Over the last three decades, immune therapy for MS has passed important milestones, effectively controlling clinical and MRI activity, even in patients with significantly active disease, slowing the accumulation of disability and delaying entry into the secondary progressive phase [37][38]. Despite modest advances with SPMS or PPMS, progression has been a stumbling block for therapy. Progression in MS is complex and is thought to depend on different factors, some of which are not well understood. Persistent inflammation within the CNS stands out as one of the candidate factors. Inflammation accompanies myelin damage alongside the evolution of the disease; the composition of the inflammatory infiltrate includes CD8+ T lymphocytes, B cells, activated microglia, and macrophages [39]. In chronic stages, BBB permeability is restored, preventing the entry of therapeutic agents. Compartmentalized or “trapped” inflammation [40] in the CNS has become an important challenge for therapy, and it may be a major contributor to myelin and axonal damage. Additionally, the presence of ectopic B cell follicle-like structures in the meninges are related not only to cortical damage [15][16] but also to spinal cord pathology [41].

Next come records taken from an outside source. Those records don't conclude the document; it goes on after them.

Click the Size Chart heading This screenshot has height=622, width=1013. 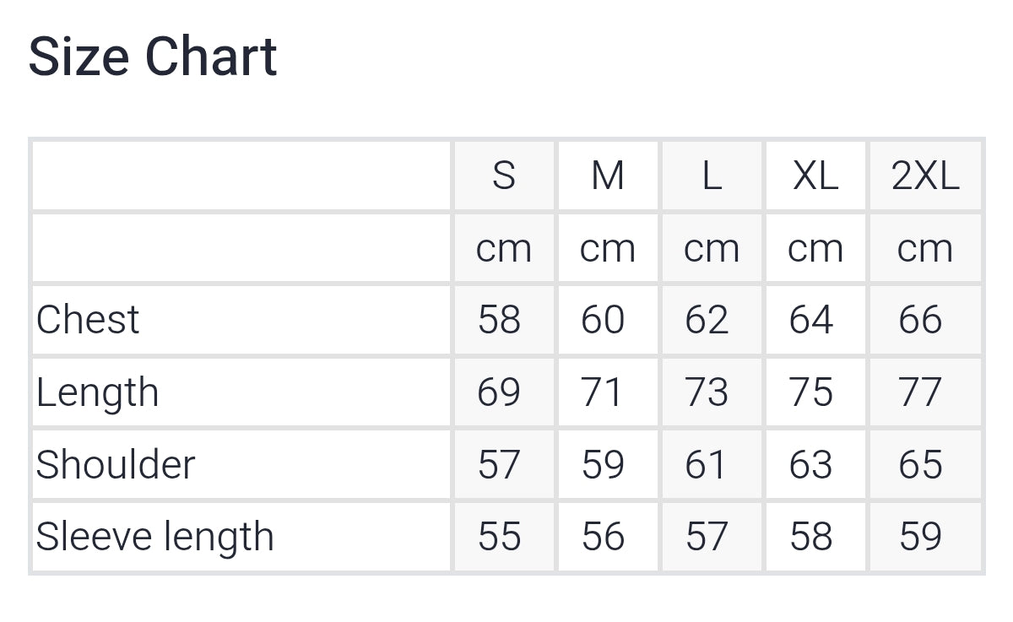coord(153,57)
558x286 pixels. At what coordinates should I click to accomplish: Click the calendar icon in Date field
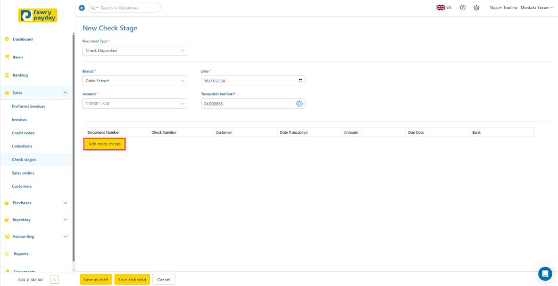click(300, 81)
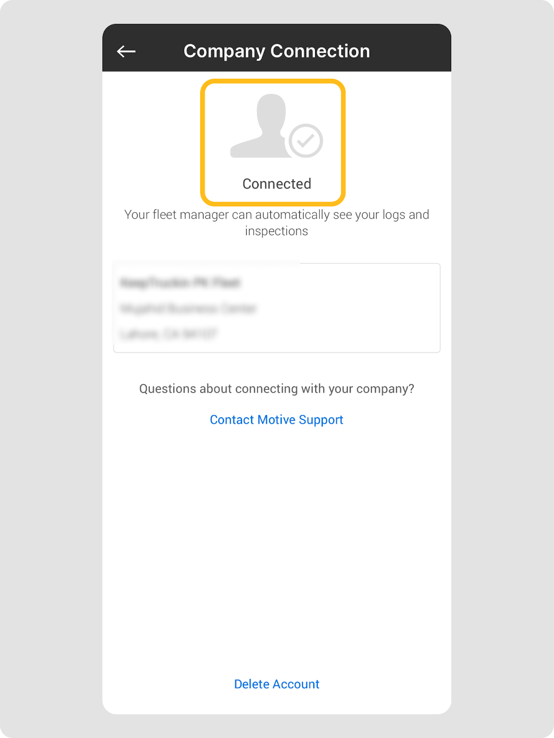Click the Delete Account link
The height and width of the screenshot is (738, 554).
coord(276,684)
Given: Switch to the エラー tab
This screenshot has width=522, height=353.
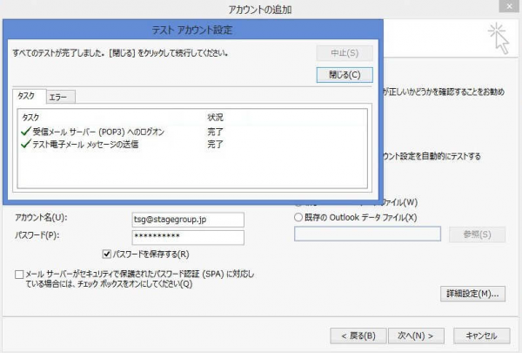Looking at the screenshot, I should (x=58, y=97).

For MS, the availability of a family of new drugs that can reach therapeutic concentrations inside the CNS, counteract the inflammation driven by B cells, and modulate the critical players in innate immunity, such as macrophages and microglia, is a therapeutic promise, because other disease-modifying drugs do not fulfill those aims. If these inhibitors effectively control persistent CNS inflammation, this could represent a great step toward the prevention of MS progression. We are currently in the preliminary—albeit exciting—stage of development, with many ongoing clinical trials hoping that the promise of BTKi will turn into reality. Intense clinical research will follow in the coming years.